Less than a week after N9 was released, Elop made a clear response: despite the huge response from N9, Nokia still has to give up MeeGo and focus entirely on the development of Windows Phone. The first Nokia Windows Phone will be available before the end of the year.

He even wanted people to forget the N9 MeeGo attribute: "N9 is more dependent on the Qt application framework than MeeGo, N9 applications can also be ported to Nokia's Symbian platform through Qt." Elop said. The so-called Qt environment is the first action after Elop took office—the Qt development tools acquired more than two years ago have become common development tools across Nokia's various operating platforms.

Forgetting MeeGo means that Nokia cuts off history: MeeGo was formerly the Maemo platform launched in 2004, and its top leader is the outgoing Nokia executive vice president Anssi Vanjoki – who was once together with Elop as the Nokia Board of Directors CEO candidates consider key figures.

If the N9 that uses the MeeGo operating system and its follow-up models "saves" Nokia, it means that the necessity for Nokia to abandon MeeGo's embrace of Microsoft's Windows Phone four months ago has been greatly reduced.

If N9 is right, Elop is wrong. If MeeGo saves Nokia, then it will not be able to save the company's CEO Elop. This is Nokia's biggest public opinion.

This is enough to reflect the internal pressures and trade-offs that Elop faces. In mid-February, less than a week after Elop announced its cooperation strategy with Microsoft, some shareholders launched the “B Plan” and asked the board to expel Elop, to abandon Microsoft, and use MeeGo as the company's core platform to develop products.

A few months later, Elop continued to visit the R&D center in Europe to appease the angry engineers who had worked hard for MeeGo. He also allowed the MeeGo team to continue to develop the N9, despite the fact that the team had barely been able to prove a successful product in the past six years.

N9's success gave the MeeGo team a reason to openly "slam" the CEO: Private blogger Felipe Contreras revealed that he had received Elop's e-mail and explained that MeeGo was frozen because technical problems caused a very limited number of MeeGo terminals. However, Feilipe publicly denied Elop's judgment. He said that he would work on a daily basis to migrate the MeeGo system to different processor platforms without much problem. Instead, Windows Phone only supports Qualcomm's Snapdragon chipset. "People around me don't believe what Elop said." He wrote.

Marko Ahtisaari also told CBN Weekly that Nokia will remain open to MeeGo.

But if Elop wants to save Nokia in another way and also save himself, he must prove that Nokia's Windows Phone is different and experience is not inferior to N9. On the third day of the release of MeeGo, Elop demonstrated the first Nokia Windows Phone codenamed "Sea Ray" at an internal conference. Dramatically, the video and pictures of this product leaked "unexpectedly" via the Internet the next day.

Elop said that this Windows Phone will carry Nokia's genes and features: retain its own industrial design features, interface elements and application platforms. However, from the information of Sea Ray, it is still using Microsoft's native interface.

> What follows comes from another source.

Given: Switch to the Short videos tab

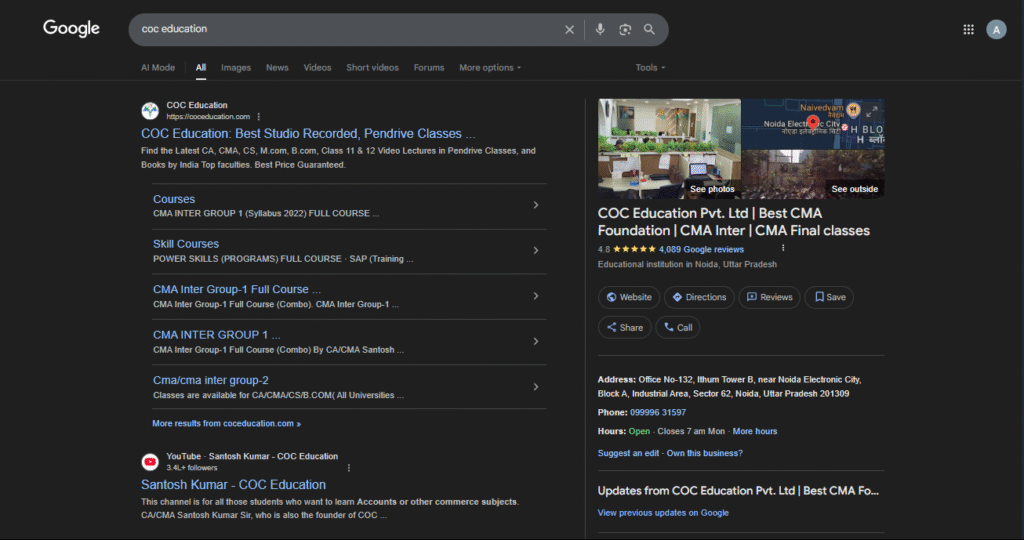Looking at the screenshot, I should pos(372,68).
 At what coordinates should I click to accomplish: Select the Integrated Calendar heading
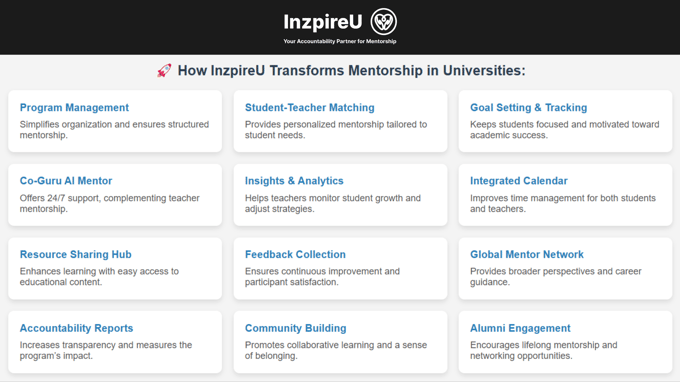coord(519,181)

What's more, Nokia's "own genes" retained on this machine are almost exactly the same as the N9.

N9 has become a paving stone to warm up Windows Phone to some extent. "Some important innovations on the N9 will continue on other products," said Elop.

"You can think that Elop killed MeeGo, and then put the Windows Phone into the shell of MeeGo." A retiring Nokia MeeGo engineer told China Business Weekly.

One possibility is that Sea Ray’s chances of success will increase significantly if the N9 is sold well after listing. However, it is very difficult for MeeGo to return to the center of the stage.

This may be what Elop most wants to see.